### Data provided
☆ ☆ ☆ ☆ ☆

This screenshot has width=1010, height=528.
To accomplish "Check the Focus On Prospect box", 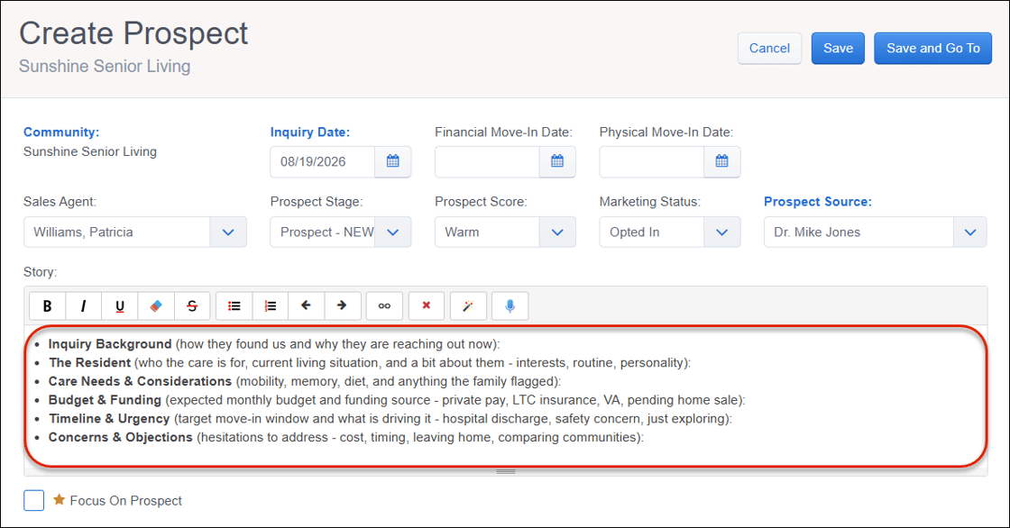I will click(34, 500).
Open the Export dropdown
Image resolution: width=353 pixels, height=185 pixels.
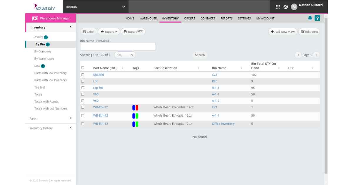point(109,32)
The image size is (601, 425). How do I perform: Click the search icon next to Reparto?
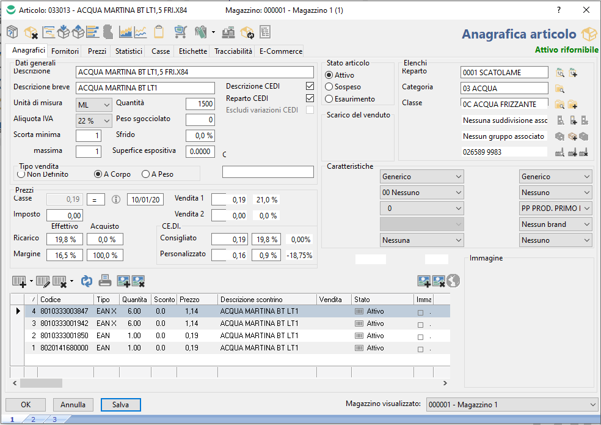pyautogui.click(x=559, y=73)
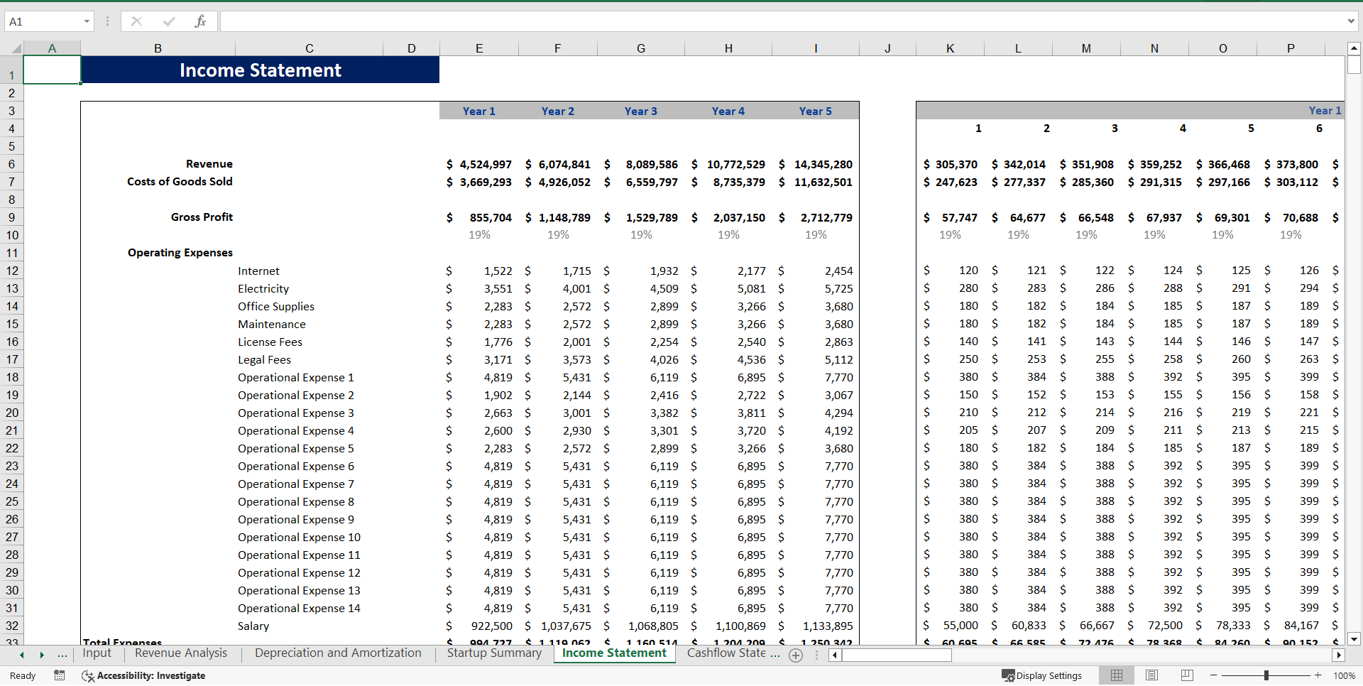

☆ ☆ ☆ ☆ ☆

### Task to carry out
Please present the records, from the line containing "Open the Export dropdown" through the end of the records, as a two-column CSV with the columns "instruction" and "target". Give one row per record, with its text and its answer each in a single quoted field, line breaks replaced by spaces, and the pictures left out.

### Output for this exercise
instruction,target
"Open the Export dropdown Image resolution: width=353 pixels, height=185 pixels.","point(109,32)"
"The image size is (601, 425). How do I perform: Click the search icon next to Reparto?","pyautogui.click(x=559, y=73)"